Extractive tax practices: Bad for the poor. Risky for business.
When mining and energy companies don’t pay their fair share, no one wins.
Co-written with Daniel Mule, Senior Policy Advisor on Tax and Extractive Industries.
From climate change denialism to human rights violations, oil, gas, and mining companies are often in the headlines for the wrong reasons. Just as shocking, however, are the lengths to which they go to avoid paying taxes.
In recent years, extractive companies have expanded their reach. Mining companies have pursued investments in lithium and cobalt to improve energy storage while interest in natural gas as a transition fuel has drawn attention to Tanzanian and Mozambican natural gas deposits.
But as new investments in energy and minerals for renewable technologies bring these corporations to frontiers like East and Central Africa, it’s important to understand how their practices deprive governments in cash-poor, resource-rich countries of the ability to strengthen schools, repair roads, and build health clinics.
So how do they do it? And what should be done about it?
Shifty business
One way multinational corporations reduce their tax bills is by profit-shifting. A company does this by allocating more profits to its corporate subsidiaries in lower-tax countries to reduce its overall tax liability.
The IMF estimates that profit-shifting may deprive some countries of $200 billion annually. In the Democratic Republic of the Congo (DRC), Swiss mining conglomerate Glencore has allegedly avoided tax payments by inflating costs paid to its entities based elsewhere. And that matters because although the DRC is one of the most mineral-rich countries on the planet, almost 65 percent of its citizens live below the poverty line.
This behavior is pernicious in the oil, gas, and mining sectors. Multinational corporations manage most mining and petroleum projects and often conduct transactions with parties in the same corporate group. To make matters worse, extractive companies play an outsized role in lower-income countries, which have also become increasingly dependent on extractive revenues.
So when a multinational corporation, for example, manipulates the “transfer price” charged for goods or services provided by one subsidiary to another, it can shift profits from a higher-tax country to a lower-tax one. This practice usually disfavors the country where the resource is being exploited—and in many cases, governments have neither the capacity nor the legal or institutional framework to effectively audit what may be going on.
A PR crisis or legal battle in waiting?
If you think profit-shifting sounds like smart business practice, think again. In fact, companies expose themselves to reputational, operational, and legal risks when they shift profits to reduce their tax burden.
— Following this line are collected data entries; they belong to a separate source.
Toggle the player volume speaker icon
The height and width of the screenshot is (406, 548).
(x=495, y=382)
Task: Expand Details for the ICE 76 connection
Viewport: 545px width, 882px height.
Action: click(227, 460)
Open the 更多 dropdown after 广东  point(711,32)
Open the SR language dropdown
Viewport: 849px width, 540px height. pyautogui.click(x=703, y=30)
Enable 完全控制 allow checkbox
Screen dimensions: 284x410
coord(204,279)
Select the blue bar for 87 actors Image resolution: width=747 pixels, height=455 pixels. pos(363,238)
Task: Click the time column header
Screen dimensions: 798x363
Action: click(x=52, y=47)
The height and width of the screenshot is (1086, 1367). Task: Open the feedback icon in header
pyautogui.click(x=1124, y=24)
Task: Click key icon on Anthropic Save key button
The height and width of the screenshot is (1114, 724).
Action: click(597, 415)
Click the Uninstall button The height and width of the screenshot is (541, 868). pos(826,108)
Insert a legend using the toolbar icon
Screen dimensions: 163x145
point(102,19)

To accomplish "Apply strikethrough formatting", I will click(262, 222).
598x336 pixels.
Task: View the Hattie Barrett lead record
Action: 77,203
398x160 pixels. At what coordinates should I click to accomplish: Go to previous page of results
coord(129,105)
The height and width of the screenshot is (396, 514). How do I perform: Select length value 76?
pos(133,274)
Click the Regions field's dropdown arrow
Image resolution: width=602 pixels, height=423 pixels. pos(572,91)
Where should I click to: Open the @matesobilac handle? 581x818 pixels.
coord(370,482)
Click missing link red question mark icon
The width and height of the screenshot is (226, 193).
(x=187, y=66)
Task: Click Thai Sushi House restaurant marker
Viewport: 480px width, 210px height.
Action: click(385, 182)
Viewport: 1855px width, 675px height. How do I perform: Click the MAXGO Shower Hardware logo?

Unjust tax practices caused public outrage and humiliation for over 300 oil and mining companies in 2014 when the Luxembourg Leaks exposed their shady tax practices. Scandals continued in 2016 and 2017 when the Panama Papers and Paradise Papers revealed how individuals and companies avoided paying their fair share.
In the end, it just doesn’t pay off. These public relations crises cost companies on average an estimated $200 million per firm in market capitalization, not to mention long-term damage from negative publicity. Inequitable tax breaks also can threaten companies’ relationships with local residents and their governments, increase the prospects for the renegotiation of contracts, and jeopardize future company investments.
Responsible tax practices are gaining momentum
Pressure is now mounting for oil, gas, and mining companies to renounce aggressive tax planning and support tax transparency. Tax setups that seem too good to be true often are because governments and their citizens often come back to demand a better deal.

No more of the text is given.